BEGIN Records for this exercise

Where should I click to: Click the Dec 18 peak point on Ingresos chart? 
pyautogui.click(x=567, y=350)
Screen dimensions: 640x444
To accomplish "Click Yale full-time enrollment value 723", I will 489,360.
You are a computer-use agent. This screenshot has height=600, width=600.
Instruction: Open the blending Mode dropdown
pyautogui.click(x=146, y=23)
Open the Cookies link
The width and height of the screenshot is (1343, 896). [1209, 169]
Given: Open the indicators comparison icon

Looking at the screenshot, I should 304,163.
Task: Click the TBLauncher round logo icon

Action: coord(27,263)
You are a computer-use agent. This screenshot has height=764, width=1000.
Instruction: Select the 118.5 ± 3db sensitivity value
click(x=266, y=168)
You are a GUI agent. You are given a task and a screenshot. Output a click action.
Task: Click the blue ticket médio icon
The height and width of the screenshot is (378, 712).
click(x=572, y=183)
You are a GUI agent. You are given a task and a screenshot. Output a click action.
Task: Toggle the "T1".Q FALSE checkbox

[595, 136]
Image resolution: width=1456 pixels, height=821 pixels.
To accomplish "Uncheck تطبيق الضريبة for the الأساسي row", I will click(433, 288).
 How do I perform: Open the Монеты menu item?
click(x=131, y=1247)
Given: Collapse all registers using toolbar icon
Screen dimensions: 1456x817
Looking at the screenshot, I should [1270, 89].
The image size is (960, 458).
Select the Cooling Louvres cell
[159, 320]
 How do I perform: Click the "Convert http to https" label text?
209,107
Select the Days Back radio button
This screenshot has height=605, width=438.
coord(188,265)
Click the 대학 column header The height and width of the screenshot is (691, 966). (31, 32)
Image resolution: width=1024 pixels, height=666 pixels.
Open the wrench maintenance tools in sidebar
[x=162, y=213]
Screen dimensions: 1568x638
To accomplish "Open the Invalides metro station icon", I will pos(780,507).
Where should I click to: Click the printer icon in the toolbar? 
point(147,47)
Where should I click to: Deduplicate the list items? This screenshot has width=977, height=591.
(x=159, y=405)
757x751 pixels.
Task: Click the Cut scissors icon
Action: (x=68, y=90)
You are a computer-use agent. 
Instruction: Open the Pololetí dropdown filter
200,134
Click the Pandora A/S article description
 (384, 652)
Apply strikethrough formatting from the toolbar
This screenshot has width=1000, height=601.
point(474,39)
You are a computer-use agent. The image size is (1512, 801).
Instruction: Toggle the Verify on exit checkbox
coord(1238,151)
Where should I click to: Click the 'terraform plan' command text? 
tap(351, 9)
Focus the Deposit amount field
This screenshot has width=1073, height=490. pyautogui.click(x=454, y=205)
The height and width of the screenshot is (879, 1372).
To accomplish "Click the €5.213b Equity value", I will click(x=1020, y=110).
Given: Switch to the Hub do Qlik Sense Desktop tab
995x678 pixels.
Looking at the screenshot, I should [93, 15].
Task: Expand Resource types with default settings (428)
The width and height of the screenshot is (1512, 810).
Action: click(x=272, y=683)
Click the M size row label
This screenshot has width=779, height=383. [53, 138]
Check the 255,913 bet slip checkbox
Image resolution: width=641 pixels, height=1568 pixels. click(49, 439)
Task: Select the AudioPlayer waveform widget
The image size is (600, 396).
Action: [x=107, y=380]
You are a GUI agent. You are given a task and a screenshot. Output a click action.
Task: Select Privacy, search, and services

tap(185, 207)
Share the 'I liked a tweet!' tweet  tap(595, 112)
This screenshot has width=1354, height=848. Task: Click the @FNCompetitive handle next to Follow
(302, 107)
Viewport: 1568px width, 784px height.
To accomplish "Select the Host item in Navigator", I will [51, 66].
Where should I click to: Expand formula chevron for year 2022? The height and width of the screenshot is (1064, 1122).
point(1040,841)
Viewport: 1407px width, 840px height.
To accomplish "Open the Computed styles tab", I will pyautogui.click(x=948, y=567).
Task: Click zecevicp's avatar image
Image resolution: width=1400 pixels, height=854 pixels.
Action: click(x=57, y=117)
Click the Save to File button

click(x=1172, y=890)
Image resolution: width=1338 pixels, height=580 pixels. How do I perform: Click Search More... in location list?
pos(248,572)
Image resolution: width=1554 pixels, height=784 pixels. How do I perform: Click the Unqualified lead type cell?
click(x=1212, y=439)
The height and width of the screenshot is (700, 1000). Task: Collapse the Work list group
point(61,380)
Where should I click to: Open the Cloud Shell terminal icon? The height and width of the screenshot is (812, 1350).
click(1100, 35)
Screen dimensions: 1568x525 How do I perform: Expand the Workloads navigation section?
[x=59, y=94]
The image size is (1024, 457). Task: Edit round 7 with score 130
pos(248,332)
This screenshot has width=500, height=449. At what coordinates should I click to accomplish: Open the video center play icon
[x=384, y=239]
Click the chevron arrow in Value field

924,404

END Records for this exercise

What you should do: Switch every occurrence of "Screen dimensions" in the data above to "Screen size" and reproduce all of the data with nothing else altered.

Final result:
Where should I click to: Click the Dec 18 peak point on Ingresos chart? 
pyautogui.click(x=567, y=350)
Screen size: 640x444
To accomplish "Click Yale full-time enrollment value 723", I will 489,360.
You are a computer-use agent. This screenshot has height=600, width=600.
Instruction: Open the blending Mode dropdown
pyautogui.click(x=146, y=23)
Open the Cookies link
The width and height of the screenshot is (1343, 896). [1209, 169]
Given: Open the indicators comparison icon

Looking at the screenshot, I should 304,163.
Task: Click the TBLauncher round logo icon

Action: coord(27,263)
You are a computer-use agent. This screenshot has height=764, width=1000.
Instruction: Select the 118.5 ± 3db sensitivity value
click(x=266, y=168)
You are a GUI agent. You are given a task and a screenshot. Output a click action.
Task: Click the blue ticket médio icon
The height and width of the screenshot is (378, 712).
click(x=572, y=183)
You are a GUI agent. You are given a task and a screenshot. Output a click action.
Task: Toggle the "T1".Q FALSE checkbox

[595, 136]
Image resolution: width=1456 pixels, height=821 pixels.
To accomplish "Uncheck تطبيق الضريبة for the الأساسي row", I will click(433, 288).
 How do I perform: Open the Монеты menu item?
click(x=131, y=1247)
Given: Collapse all registers using toolbar icon
Screen size: 1456x817
Looking at the screenshot, I should [1270, 89].
The image size is (960, 458).
Select the Cooling Louvres cell
[159, 320]
 How do I perform: Click the "Convert http to https" label text?
209,107
Select the Days Back radio button
This screenshot has height=605, width=438.
coord(188,265)
Click the 대학 column header The height and width of the screenshot is (691, 966). (31, 32)
Image resolution: width=1024 pixels, height=666 pixels.
Open the wrench maintenance tools in sidebar
[x=162, y=213]
Screen size: 1568x638
To accomplish "Open the Invalides metro station icon", I will pos(780,507).
Where should I click to: Click the printer icon in the toolbar? 
point(147,47)
Where should I click to: Deduplicate the list items? This screenshot has width=977, height=591.
(x=159, y=405)
757x751 pixels.
Task: Click the Cut scissors icon
Action: (x=68, y=90)
You are a computer-use agent. 
Instruction: Open the Pololetí dropdown filter
200,134
Click the Pandora A/S article description
 (384, 652)
Apply strikethrough formatting from the toolbar
This screenshot has width=1000, height=601.
point(474,39)
You are a computer-use agent. The image size is (1512, 801).
Instruction: Toggle the Verify on exit checkbox
coord(1238,151)
Where should I click to: Click the 'terraform plan' command text? 
tap(351, 9)
Focus the Deposit amount field
This screenshot has width=1073, height=490. pyautogui.click(x=454, y=205)
The height and width of the screenshot is (879, 1372).
To accomplish "Click the €5.213b Equity value", I will click(x=1020, y=110).
Given: Switch to the Hub do Qlik Sense Desktop tab
995x678 pixels.
Looking at the screenshot, I should [93, 15].
Task: Expand Resource types with default settings (428)
The width and height of the screenshot is (1512, 810).
Action: click(x=272, y=683)
Click the M size row label
This screenshot has width=779, height=383. [53, 138]
Check the 255,913 bet slip checkbox
Image resolution: width=641 pixels, height=1568 pixels. click(49, 439)
Task: Select the AudioPlayer waveform widget
The image size is (600, 396).
Action: [x=107, y=380]
You are a GUI agent. You are given a task and a screenshot. Output a click action.
Task: Select Privacy, search, and services

tap(185, 207)
Share the 'I liked a tweet!' tweet  tap(595, 112)
This screenshot has width=1354, height=848. Task: Click the @FNCompetitive handle next to Follow
(302, 107)
Viewport: 1568px width, 784px height.
To accomplish "Select the Host item in Navigator", I will [51, 66].
Where should I click to: Expand formula chevron for year 2022? The height and width of the screenshot is (1064, 1122).
point(1040,841)
Viewport: 1407px width, 840px height.
To accomplish "Open the Computed styles tab", I will pyautogui.click(x=948, y=567).
Task: Click zecevicp's avatar image
Image resolution: width=1400 pixels, height=854 pixels.
Action: click(x=57, y=117)
Click the Save to File button

click(x=1172, y=890)
Image resolution: width=1338 pixels, height=580 pixels. How do I perform: Click Search More... in location list?
pos(248,572)
Image resolution: width=1554 pixels, height=784 pixels. How do I perform: Click the Unqualified lead type cell?
click(x=1212, y=439)
The height and width of the screenshot is (700, 1000). Task: Collapse the Work list group
point(61,380)
Where should I click to: Open the Cloud Shell terminal icon? The height and width of the screenshot is (812, 1350).
click(1100, 35)
Screen size: 1568x525 How do I perform: Expand the Workloads navigation section?
[x=59, y=94]
The image size is (1024, 457). Task: Edit round 7 with score 130
pos(248,332)
This screenshot has width=500, height=449. At what coordinates should I click to accomplish: Open the video center play icon
[x=384, y=239]
Click the chevron arrow in Value field

924,404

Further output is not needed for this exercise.